Part of the reason for this discrepancy arises because fruits are difficult to preserve during prolonged periods of travel. The losses associated with this difficulty are known as “post-harvest,” or PH, and they affect every step of the cross-continental supply chain. According to redalyc.org, a complete trip through the international food transportation chain can lead to maximum PH fruit losses of 15.88%. This equates to millions of dollars of lost productivity and profit. Another problem for the tropical fruit supply chain is that many exporters do not export through well-established and organized supply chain companies. Instead, 95% of producers opt for more traditional (and inefficient) supply routes that pass through farmers, auctioneers, wholesalers, sub-wholesalers, retailers, and more. Companies specializing in international transportation have more experience, better technology, and more talented human resources. Suppose the world’s tropical fruit-producing countries hope to capitalize on their competitive advantage more effectively. If so, they may want to consider stepping into agreements with such supply chain specialists more often.
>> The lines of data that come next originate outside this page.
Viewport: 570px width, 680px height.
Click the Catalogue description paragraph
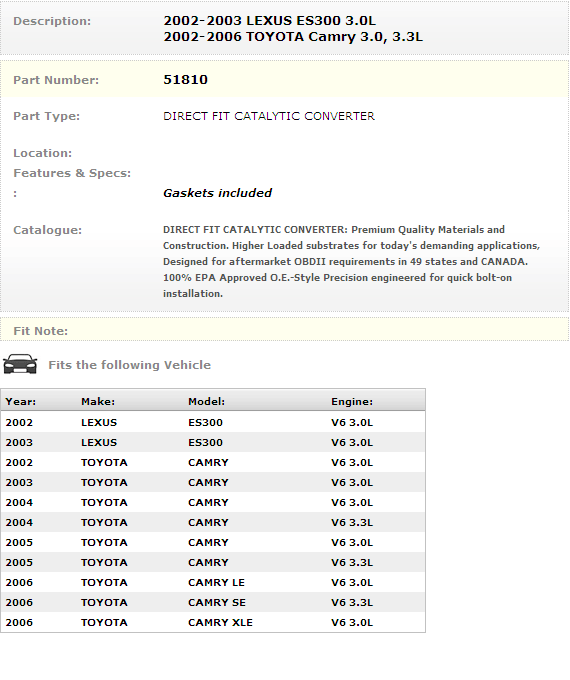tap(351, 262)
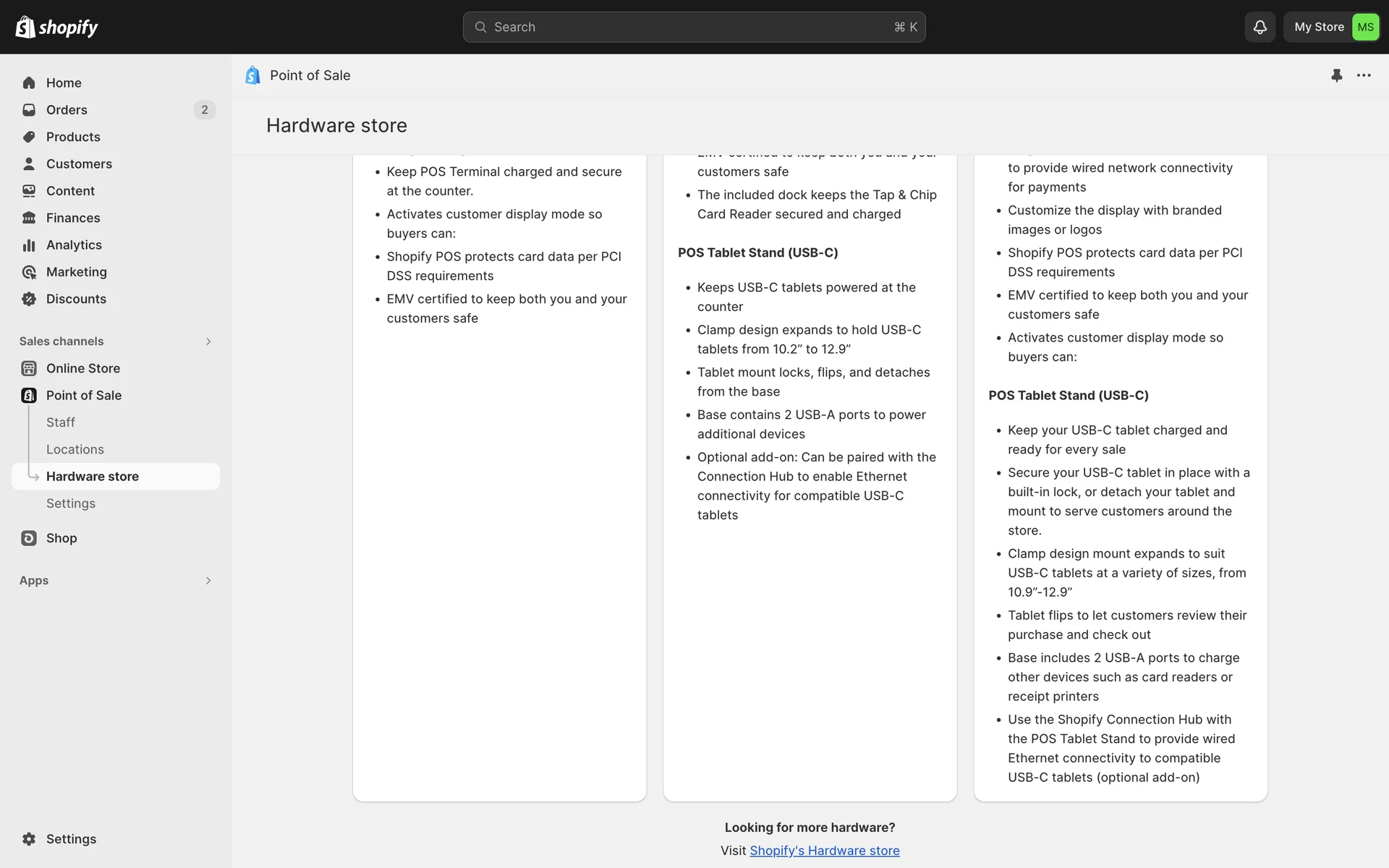Expand the Apps section chevron
This screenshot has height=868, width=1389.
(208, 581)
One sign that more tropical fruit producers of the world may be heading toward this type of partnership is the recent pairing of several alphonso mango farmers in India with a food and tech firm from Switzerland known as Innoterra. The partnership allows the traditional methods of local farmers to be combined with the resources and technology of an international corporation. As a result, quality checks on the Alphonso mangoes occur at every supply chain step. In addition, the more refined shipping methods of Innoterra and its associates have already led to much lower PH losses.
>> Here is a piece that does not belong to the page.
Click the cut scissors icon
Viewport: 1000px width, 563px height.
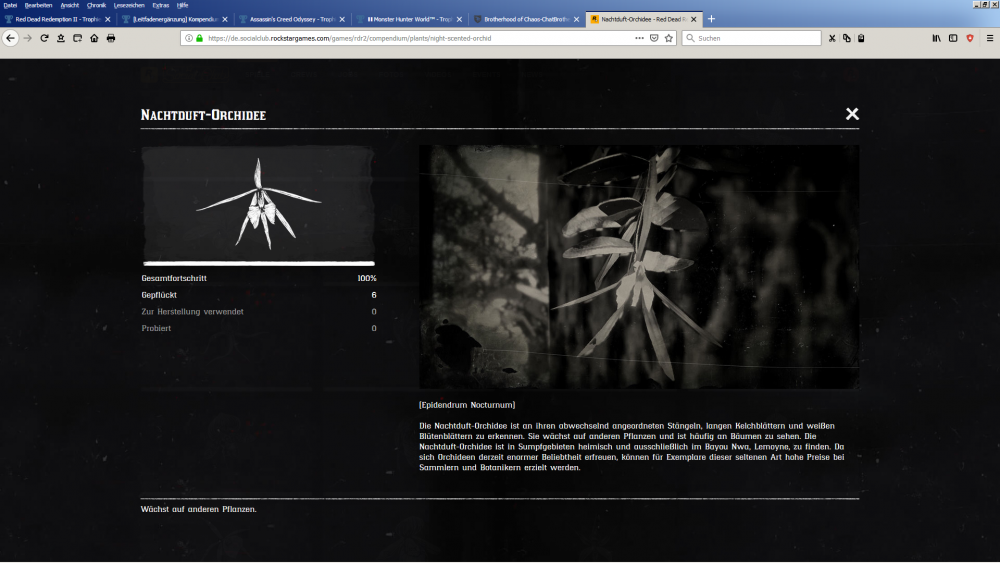(x=832, y=38)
Cross-continental shipping companies are coming up with increasingly innovative and effective ways to ship fruits over long distances without spoiling the harvest. As the world enjoys the benefits of these technological advances, and as more local farmers enter into business relationships with such companies, exports of tropical fruits may increase to levels that better meet their year-round demand. Perhaps, soon enough, the flavors of the tropics will be readily available all year long.